As it is the process to define activities that will support the company's business goals in the near- and short-term, it also helps in establishing an accurate timeline for results and revenue.
Laura Cross, principal analyst at Forrester, believes that the conversation on marketing planning should be rooted in the organisation's marketing strategy. "This represents the 'why' and keeps the team focused on ideas that will be most impactful," she said.
Organisations often lack enough time to prepare and understand the proper sequence of actions for an effective marketing plan, and this will ultimately result in ineffective execution.
"No matter how solid the planning process, if the functions are attempting to plan for unobtainable or unrealistic objectives, the process will not deliver the required results," Cross said.
That is why it is important to understand the causes of marketing planning problems that may arise to avoid such and gain greater financial wins for the organisation as a whole.
Cross enumerates three of these root causes:
- A bottom-up, as opposed to top-down, approach. This means that they will have loose connections to company goals and that the output of a plan becomes an extensive tactic or project list. These types of plans are difficult to measure against and make it nearly impossible for marketing to demonstrate value.
- Poor synchronisation and sequencing. This happens when marketing plans are built in isolation, when planning layers do not interlock, and when key inputs are missing. Generally, planning activities are poorly or not sequenced at all with teams that have overlapping responsibilities.

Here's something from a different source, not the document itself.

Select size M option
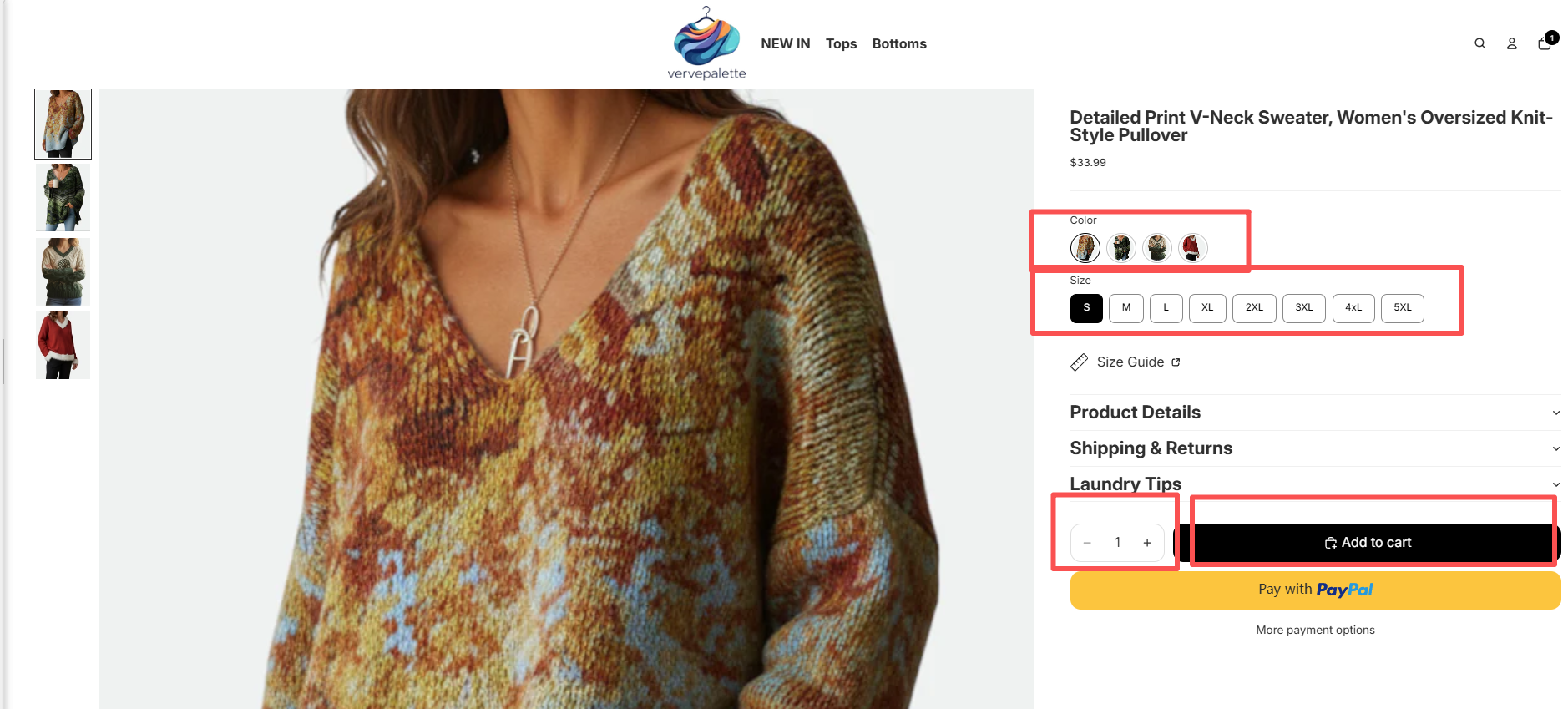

- Short-term focus, only prioritising quick wins. When a plan focuses only on immediate revenue goals and not customer value realization that results in long-term company growth, this limits focus to only include sales objectives. Marketing becomes support for sales, rather than a strategic function contributing to the value of the overall business.
Cross said that building a marketing plan requires knowledge of the planning inputs, as well as how the other functional leaders will tackle the objectives, making sure that all inputs are aligned across all functional plans in a meaningful and integrated way to achieve those targets.